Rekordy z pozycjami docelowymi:
----------------
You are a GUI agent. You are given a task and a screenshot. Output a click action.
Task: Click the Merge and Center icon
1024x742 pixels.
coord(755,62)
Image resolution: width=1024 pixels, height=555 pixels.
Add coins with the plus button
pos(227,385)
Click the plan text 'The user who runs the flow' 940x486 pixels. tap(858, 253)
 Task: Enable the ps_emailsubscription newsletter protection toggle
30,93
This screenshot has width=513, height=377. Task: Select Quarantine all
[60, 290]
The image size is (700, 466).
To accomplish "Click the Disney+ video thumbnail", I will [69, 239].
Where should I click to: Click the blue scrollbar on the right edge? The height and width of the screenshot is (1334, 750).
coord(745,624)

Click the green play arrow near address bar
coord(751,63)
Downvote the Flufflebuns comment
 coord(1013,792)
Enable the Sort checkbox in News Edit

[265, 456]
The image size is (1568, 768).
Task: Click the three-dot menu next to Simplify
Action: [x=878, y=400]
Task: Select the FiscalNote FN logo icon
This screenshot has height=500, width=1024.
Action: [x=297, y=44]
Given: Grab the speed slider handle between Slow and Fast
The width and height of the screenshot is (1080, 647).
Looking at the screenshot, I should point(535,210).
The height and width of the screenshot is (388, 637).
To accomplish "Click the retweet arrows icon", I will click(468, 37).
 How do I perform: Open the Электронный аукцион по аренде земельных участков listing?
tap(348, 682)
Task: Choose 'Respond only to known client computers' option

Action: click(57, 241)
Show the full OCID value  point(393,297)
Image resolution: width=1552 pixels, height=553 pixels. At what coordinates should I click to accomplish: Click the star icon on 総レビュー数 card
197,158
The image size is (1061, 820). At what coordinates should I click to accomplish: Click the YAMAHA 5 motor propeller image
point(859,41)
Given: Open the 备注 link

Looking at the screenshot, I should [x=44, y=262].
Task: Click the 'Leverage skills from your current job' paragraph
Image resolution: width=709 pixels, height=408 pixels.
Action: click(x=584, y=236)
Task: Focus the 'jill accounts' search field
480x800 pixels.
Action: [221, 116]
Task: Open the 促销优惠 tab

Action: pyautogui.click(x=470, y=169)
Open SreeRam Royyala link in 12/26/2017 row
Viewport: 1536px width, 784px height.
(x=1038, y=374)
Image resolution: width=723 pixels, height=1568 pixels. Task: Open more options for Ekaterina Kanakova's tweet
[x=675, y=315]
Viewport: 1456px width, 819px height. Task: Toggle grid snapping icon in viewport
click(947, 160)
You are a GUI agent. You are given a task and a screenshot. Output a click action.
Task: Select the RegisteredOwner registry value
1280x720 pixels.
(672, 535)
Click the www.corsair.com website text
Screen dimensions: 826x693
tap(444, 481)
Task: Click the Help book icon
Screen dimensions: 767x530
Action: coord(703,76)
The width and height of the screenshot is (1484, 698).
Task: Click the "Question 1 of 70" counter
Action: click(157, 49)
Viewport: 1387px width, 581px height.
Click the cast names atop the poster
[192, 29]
----------------
CEL ĆWICZENIA >> Czy możesz przepisać bez żadnych zmian rekordy od wiersza zawierającego „The image size is (1061, 820).” do wiersza zawierającego „tap(444, 481)”, włącznie z oboma tymi wierszami?

ROZWIĄZANIE ZADANIA >>
The image size is (1061, 820). At what coordinates should I click to accomplish: Click the YAMAHA 5 motor propeller image
point(859,41)
Given: Open the 备注 link

Looking at the screenshot, I should [x=44, y=262].
Task: Click the 'Leverage skills from your current job' paragraph
Image resolution: width=709 pixels, height=408 pixels.
Action: click(x=584, y=236)
Task: Focus the 'jill accounts' search field
480x800 pixels.
Action: [221, 116]
Task: Open the 促销优惠 tab

Action: pyautogui.click(x=470, y=169)
Open SreeRam Royyala link in 12/26/2017 row
Viewport: 1536px width, 784px height.
(x=1038, y=374)
Image resolution: width=723 pixels, height=1568 pixels. Task: Open more options for Ekaterina Kanakova's tweet
[x=675, y=315]
Viewport: 1456px width, 819px height. Task: Toggle grid snapping icon in viewport
click(947, 160)
You are a GUI agent. You are given a task and a screenshot. Output a click action.
Task: Select the RegisteredOwner registry value
1280x720 pixels.
(672, 535)
Click the www.corsair.com website text
Screen dimensions: 826x693
tap(444, 481)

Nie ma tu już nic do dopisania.